◆ Written problem:
Express each line of the data below as a JSON list of strings, one string per line and with blank lines omitted.

Stored items:
— Start —

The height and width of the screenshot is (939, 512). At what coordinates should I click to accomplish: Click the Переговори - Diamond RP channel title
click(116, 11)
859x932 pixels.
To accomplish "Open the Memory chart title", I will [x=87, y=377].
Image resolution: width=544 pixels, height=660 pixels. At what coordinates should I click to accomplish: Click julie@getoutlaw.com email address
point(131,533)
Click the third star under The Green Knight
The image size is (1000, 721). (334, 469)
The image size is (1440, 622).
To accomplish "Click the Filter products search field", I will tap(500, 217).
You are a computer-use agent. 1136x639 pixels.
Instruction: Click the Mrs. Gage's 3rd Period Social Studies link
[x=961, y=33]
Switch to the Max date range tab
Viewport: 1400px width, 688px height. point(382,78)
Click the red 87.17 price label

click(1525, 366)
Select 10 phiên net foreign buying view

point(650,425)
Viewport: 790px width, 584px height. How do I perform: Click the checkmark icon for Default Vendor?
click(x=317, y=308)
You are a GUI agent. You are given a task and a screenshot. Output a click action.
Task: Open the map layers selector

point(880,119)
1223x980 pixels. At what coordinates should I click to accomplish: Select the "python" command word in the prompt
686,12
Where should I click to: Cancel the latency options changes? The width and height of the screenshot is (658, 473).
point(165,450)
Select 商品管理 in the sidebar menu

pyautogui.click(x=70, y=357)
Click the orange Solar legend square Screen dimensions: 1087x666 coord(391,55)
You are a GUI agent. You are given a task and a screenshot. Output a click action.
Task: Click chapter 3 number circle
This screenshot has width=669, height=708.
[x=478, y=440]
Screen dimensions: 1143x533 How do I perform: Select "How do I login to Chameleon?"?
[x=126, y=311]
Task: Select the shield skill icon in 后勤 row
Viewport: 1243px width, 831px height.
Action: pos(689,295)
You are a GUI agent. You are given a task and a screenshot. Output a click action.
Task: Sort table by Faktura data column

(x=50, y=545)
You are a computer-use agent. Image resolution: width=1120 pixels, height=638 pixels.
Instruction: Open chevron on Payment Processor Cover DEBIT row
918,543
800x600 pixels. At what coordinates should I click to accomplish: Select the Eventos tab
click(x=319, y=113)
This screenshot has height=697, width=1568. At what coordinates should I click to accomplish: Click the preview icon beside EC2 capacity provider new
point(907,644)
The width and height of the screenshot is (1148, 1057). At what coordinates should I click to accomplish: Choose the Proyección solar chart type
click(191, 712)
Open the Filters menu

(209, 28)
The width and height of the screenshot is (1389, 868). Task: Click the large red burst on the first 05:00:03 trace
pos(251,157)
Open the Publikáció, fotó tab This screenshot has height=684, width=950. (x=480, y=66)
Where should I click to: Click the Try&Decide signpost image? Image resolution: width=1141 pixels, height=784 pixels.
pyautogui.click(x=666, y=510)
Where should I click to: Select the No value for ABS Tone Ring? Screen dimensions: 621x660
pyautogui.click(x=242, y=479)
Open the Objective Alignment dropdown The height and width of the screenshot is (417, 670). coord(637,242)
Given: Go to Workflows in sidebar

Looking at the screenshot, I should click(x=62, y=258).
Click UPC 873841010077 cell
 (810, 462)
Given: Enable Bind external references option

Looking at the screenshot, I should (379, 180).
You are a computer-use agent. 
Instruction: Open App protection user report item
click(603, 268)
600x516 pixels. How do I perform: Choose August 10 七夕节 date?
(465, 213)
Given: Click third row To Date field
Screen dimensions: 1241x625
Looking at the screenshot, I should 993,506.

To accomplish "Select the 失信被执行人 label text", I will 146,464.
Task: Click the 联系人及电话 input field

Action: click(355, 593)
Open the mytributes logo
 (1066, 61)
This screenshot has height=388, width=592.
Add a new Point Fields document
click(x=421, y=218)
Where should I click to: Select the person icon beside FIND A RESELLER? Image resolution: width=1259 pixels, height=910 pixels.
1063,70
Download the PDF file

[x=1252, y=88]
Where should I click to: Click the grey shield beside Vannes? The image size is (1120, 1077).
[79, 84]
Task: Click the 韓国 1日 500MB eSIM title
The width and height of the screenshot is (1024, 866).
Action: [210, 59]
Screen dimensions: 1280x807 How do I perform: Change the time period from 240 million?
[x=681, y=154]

— End —

◆ Exercise response:
[
  "The height and width of the screenshot is (939, 512). At what coordinates should I click to accomplish: Click the Переговори - Diamond RP channel title",
  "click(116, 11)",
  "859x932 pixels.",
  "To accomplish \"Open the Memory chart title\", I will [x=87, y=377].",
  "Image resolution: width=544 pixels, height=660 pixels. At what coordinates should I click to accomplish: Click julie@getoutlaw.com email address",
  "point(131,533)",
  "Click the third star under The Green Knight",
  "The image size is (1000, 721). (334, 469)",
  "The image size is (1440, 622).",
  "To accomplish \"Click the Filter products search field\", I will tap(500, 217).",
  "You are a computer-use agent. 1136x639 pixels.",
  "Instruction: Click the Mrs. Gage's 3rd Period Social Studies link",
  "[x=961, y=33]",
  "Switch to the Max date range tab",
  "Viewport: 1400px width, 688px height. point(382,78)",
  "Click the red 87.17 price label",
  "click(1525, 366)",
  "Select 10 phiên net foreign buying view",
  "point(650,425)",
  "Viewport: 790px width, 584px height. How do I perform: Click the checkmark icon for Default Vendor?",
  "click(x=317, y=308)",
  "You are a GUI agent. You are given a task and a screenshot. Output a click action.",
  "Task: Open the map layers selector",
  "point(880,119)",
  "1223x980 pixels. At what coordinates should I click to accomplish: Select the \"python\" command word in the prompt",
  "686,12",
  "Where should I click to: Cancel the latency options changes? The width and height of the screenshot is (658, 473).",
  "point(165,450)",
  "Select 商品管理 in the sidebar menu",
  "pyautogui.click(x=70, y=357)",
  "Click the orange Solar legend square Screen dimensions: 1087x666 coord(391,55)",
  "You are a GUI agent. You are given a task and a screenshot. Output a click action.",
  "Task: Click chapter 3 number circle",
  "This screenshot has width=669, height=708.",
  "[x=478, y=440]",
  "Screen dimensions: 1143x533 How do I perform: Select \"How do I login to Chameleon?\"?",
  "[x=126, y=311]",
  "Task: Select the shield skill icon in 后勤 row",
  "Viewport: 1243px width, 831px height.",
  "Action: pos(689,295)",
  "You are a GUI agent. You are given a task and a screenshot. Output a click action.",
  "Task: Sort table by Faktura data column",
  "(x=50, y=545)",
  "You are a computer-use agent. Image resolution: width=1120 pixels, height=638 pixels.",
  "Instruction: Open chevron on Payment Processor Cover DEBIT row",
  "918,543",
  "800x600 pixels. At what coordinates should I click to accomplish: Select the Eventos tab",
  "click(x=319, y=113)",
  "This screenshot has height=697, width=1568. At what coordinates should I click to accomplish: Click the preview icon beside EC2 capacity provider new",
  "point(907,644)",
  "The width and height of the screenshot is (1148, 1057). At what coordinates should I click to accomplish: Choose the Proyección solar chart type",
  "click(191, 712)",
  "Open the Filters menu",
  "(209, 28)",
  "The width and height of the screenshot is (1389, 868). Task: Click the large red burst on the first 05:00:03 trace",
  "pos(251,157)",
  "Open the Publikáció, fotó tab This screenshot has height=684, width=950. (x=480, y=66)",
  "Where should I click to: Click the Try&Decide signpost image? Image resolution: width=1141 pixels, height=784 pixels.",
  "pyautogui.click(x=666, y=510)",
  "Where should I click to: Select the No value for ABS Tone Ring? Screen dimensions: 621x660",
  "pyautogui.click(x=242, y=479)",
  "Open the Objective Alignment dropdown The height and width of the screenshot is (417, 670). coord(637,242)",
  "Given: Go to Workflows in sidebar",
  "Looking at the screenshot, I should click(x=62, y=258).",
  "Click UPC 873841010077 cell",
  " (810, 462)",
  "Given: Enable Bind external references option",
  "Looking at the screenshot, I should (379, 180).",
  "You are a computer-use agent. ",
  "Instruction: Open App protection user report item",
  "click(603, 268)",
  "600x516 pixels. How do I perform: Choose August 10 七夕节 date?",
  "(465, 213)",
  "Given: Click third row To Date field",
  "Screen dimensions: 1241x625",
  "Looking at the screenshot, I should 993,506.",
  "To accomplish \"Select the 失信被执行人 label text\", I will 146,464.",
  "Task: Click the 联系人及电话 input field",
  "Action: click(355, 593)",
  "Open the mytributes logo",
  " (1066, 61)",
  "This screenshot has height=388, width=592.",
  "Add a new Point Fields document",
  "click(x=421, y=218)",
  "Where should I click to: Select the person icon beside FIND A RESELLER? Image resolution: width=1259 pixels, height=910 pixels.",
  "1063,70",
  "Download the PDF file",
  "[x=1252, y=88]",
  "Where should I click to: Click the grey shield beside Vannes? The image size is (1120, 1077).",
  "[79, 84]",
  "Task: Click the 韓国 1日 500MB eSIM title",
  "The width and height of the screenshot is (1024, 866).",
  "Action: [210, 59]",
  "Screen dimensions: 1280x807 How do I perform: Change the time period from 240 million?",
  "[x=681, y=154]"
]